Yeah, that is ridiculous. This is why dogs are so fat, people listen to the dog food companies. Fromm Duck and your new food has the same calories per cup. Just feed the same as you were on Fromm.


----------



## Jacksons Mom (Jun 13, 2010)

LOL I am so weird and wish-washy. I returned the Lotus - the kibble was kind of weird and after the initial excitement of something new, Jackson kept going over and sniffing it, and not really knowing what to do. But I couldn't find much about Lotus in general (and some ingredients seemed a bit weird to me) and they were too expensive for me to continue feeding all the time anyways, so I decided to return it while I could and we are just going to begin Acana again which I should have probably done a long time ago. I was worried about the fat content... but I honestly don't believe it matters now (and it's not _super _high, either), I don't even think Jackson had pancreatitis, which is why I was worried about it and even if he did, it's been months. And we were always happiest with Acana in the past so I'm done with the food wish-wash thing. I was perfectly happy with Acana for about a year and I hope it still works for us. So if all goes well, we'll finish the bag of Acana, see if the itching goes away, or if it even has to do anything with food, and keep the Fromm around as well. If the itching starts up again, then I'll know/guess it's the Fromm. 

LOL, I am crazy. :shocked: I just never felt totally satisfied or comfortable with Natural Balance, Cali Natural, etc, etc, for him, even though I never had any MAJOR problems with them. I just think he's an active little dude who needed a bit more and from a company that I at least 98% trust (Champion and Fromm being my first two trustworthy companies).


----------



## imthemonkey (Aug 8, 2011)

Can't go wrong with Acana! It might be worth adding an enzyme supplement to his diet too, to help his pancreas.

If you can get Petcurean foods by you it might be worth checking out their new GO! FIT + FREE Senior too, just to rotate with.
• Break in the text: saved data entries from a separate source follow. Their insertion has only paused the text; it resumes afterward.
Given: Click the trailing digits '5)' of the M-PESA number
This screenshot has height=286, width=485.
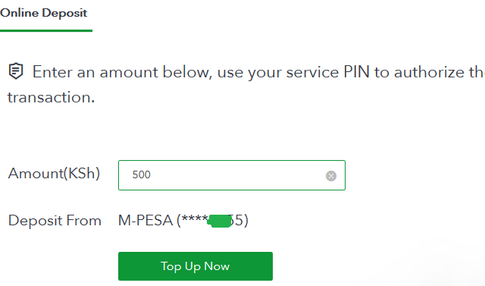Looking at the screenshot, I should (x=241, y=221).
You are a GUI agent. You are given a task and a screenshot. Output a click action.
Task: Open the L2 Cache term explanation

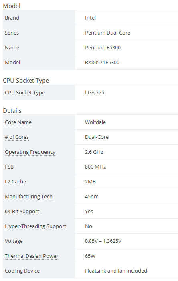15,182
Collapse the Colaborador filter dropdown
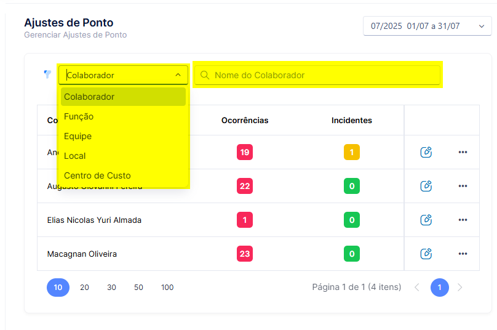 178,75
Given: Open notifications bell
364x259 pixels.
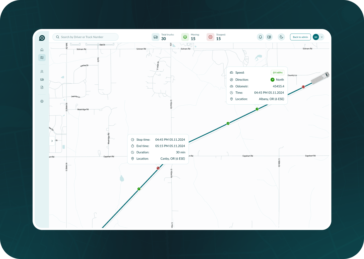Looking at the screenshot, I should [x=260, y=37].

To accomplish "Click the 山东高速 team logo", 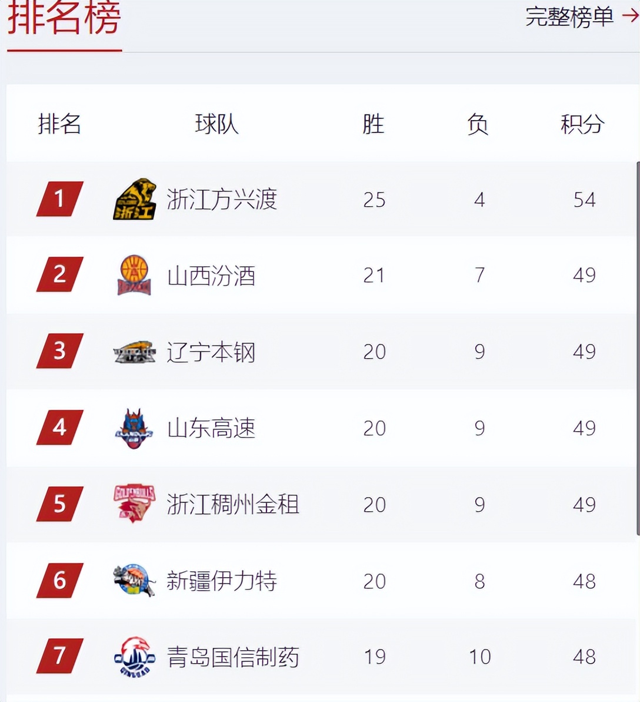I will pos(134,428).
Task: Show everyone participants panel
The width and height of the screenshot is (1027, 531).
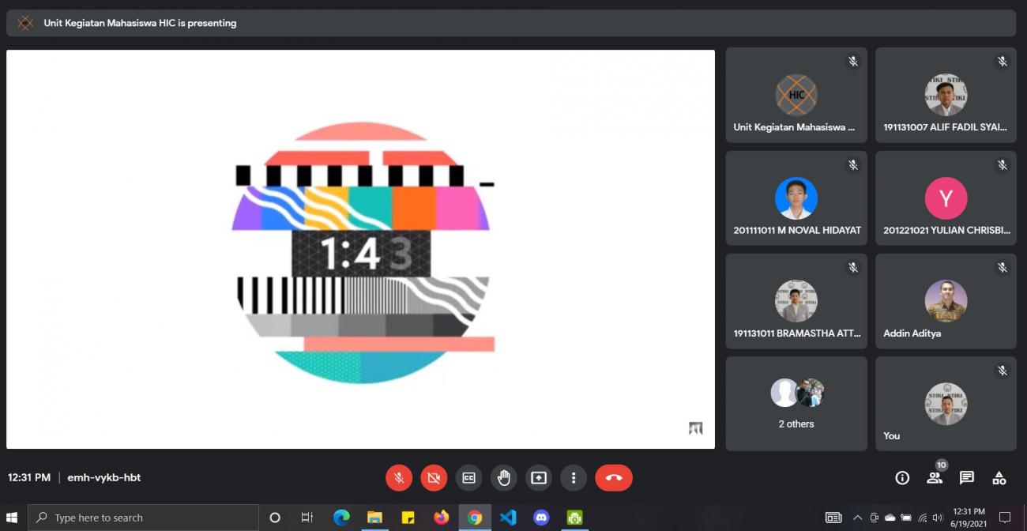Action: click(935, 478)
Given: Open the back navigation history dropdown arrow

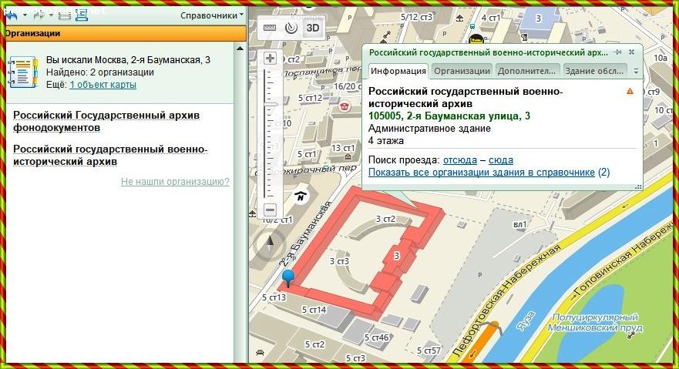Looking at the screenshot, I should (25, 15).
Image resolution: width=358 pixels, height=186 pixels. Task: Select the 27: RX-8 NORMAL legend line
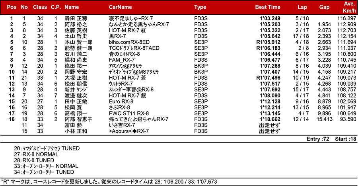pos(36,154)
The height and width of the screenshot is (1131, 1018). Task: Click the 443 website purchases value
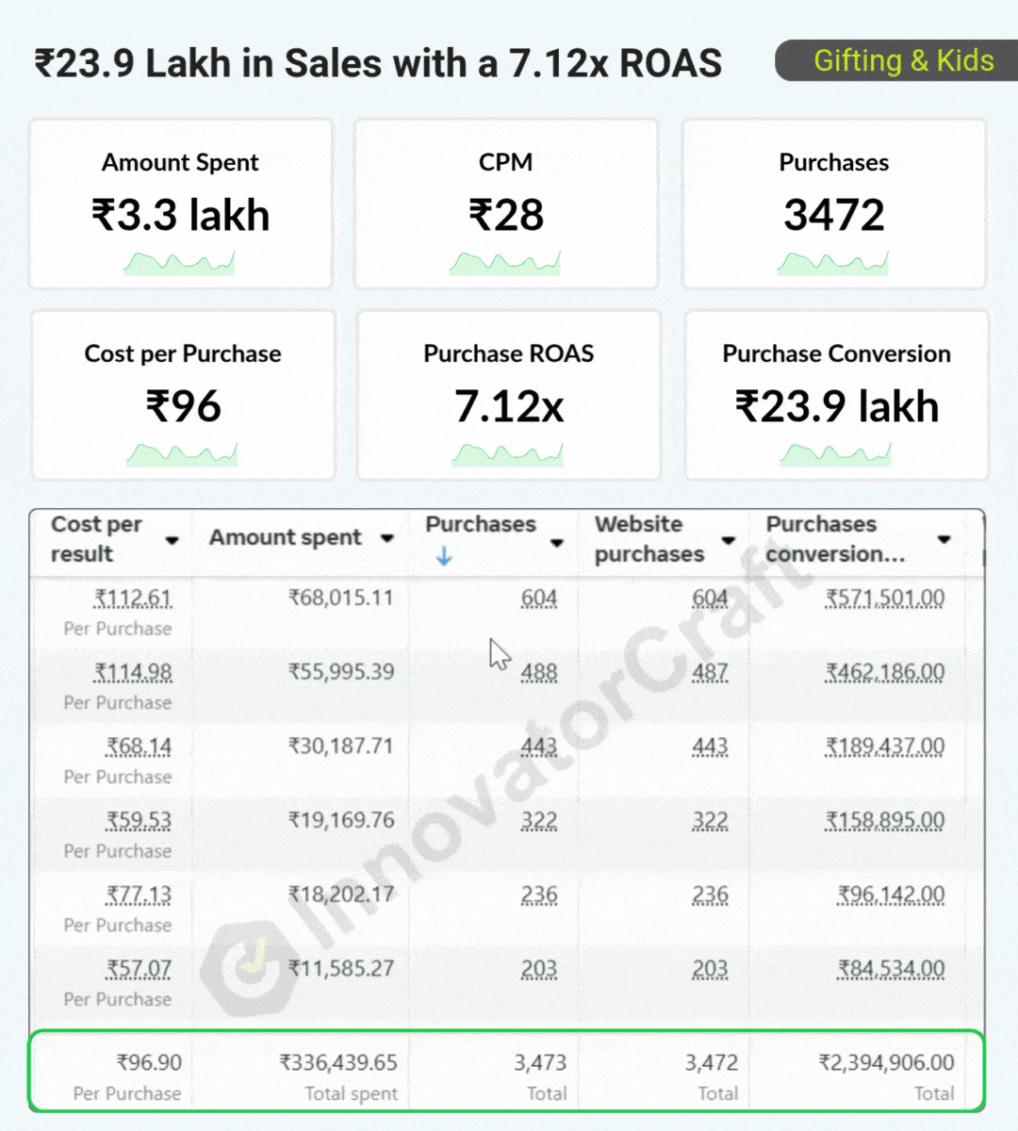coord(710,746)
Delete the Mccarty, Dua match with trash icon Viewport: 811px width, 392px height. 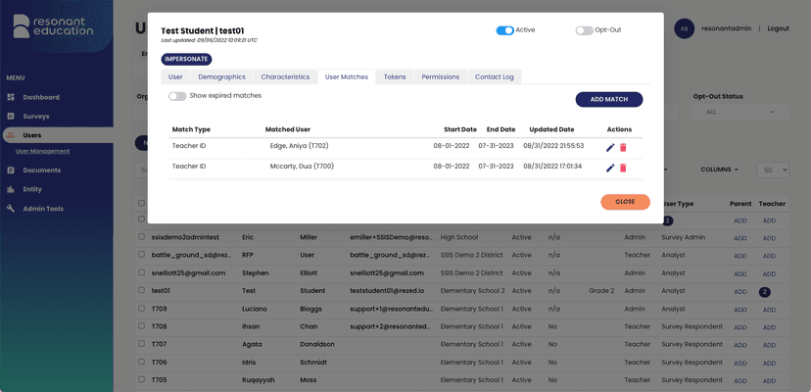(623, 168)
GO! FIT + FREE Grain Free Chicken + Salmon Recipe for Senior Dogs | Petcurean it is 14% fat. They're another company i trust, they're really good about emailing back and answering any questions too.


----------



## imthemonkey (Aug 8, 2011)

The Vitamin Shoppe stores actually carry Mercola Digestive Enzymes for Pets. That way you don't need to pay shipping, i believe i saw it for $15.


----------



## Jacksons Mom (Jun 13, 2010)

imthemonkey said:


> Can't go wrong with Acana! It might be worth adding an enzyme supplement to his diet too, to help his pancreas.
> 
> If you can get Petcurean foods by you it might be worth checking out their new GO! FIT + FREE Senior too, just to rotate with. GO! FIT + FREE Grain Free Chicken + Salmon Recipe for Senior Dogs | Petcurean it is 14% fat. They're another company i trust, they're really good about emailing back and answering any questions too.


Thanks! I'll check it out. I just bought a jar of coconut oil that I am going to start giving him a bit of as well. 

I am waiting for all the new Now! and Go!'s to come out. The store I go to carries them but doesn't have all the new formulas in yet. But there's a lot I am interested in and I, too, trust and like Petcurean a lot. He ate Go! Endurance for a brief period of time and did really well on it - he just didn't much like the taste.


----------



## imthemonkey (Aug 8, 2011)

I just bought a jar of Nutiva extra virgin coconut oil a couple days ago too. I started researching it when i saw coconut oil in the Petcurean formulas. I haven't started it yet though. Make sure to start small


----------



## meggels (May 30, 2010)

I need to get the ev coconut oil too... thanks for reminding me 


Jacksons Mom- I love Fromm. If I didn't get NB for free, my hound would definitely get a lot of Fromm!


----------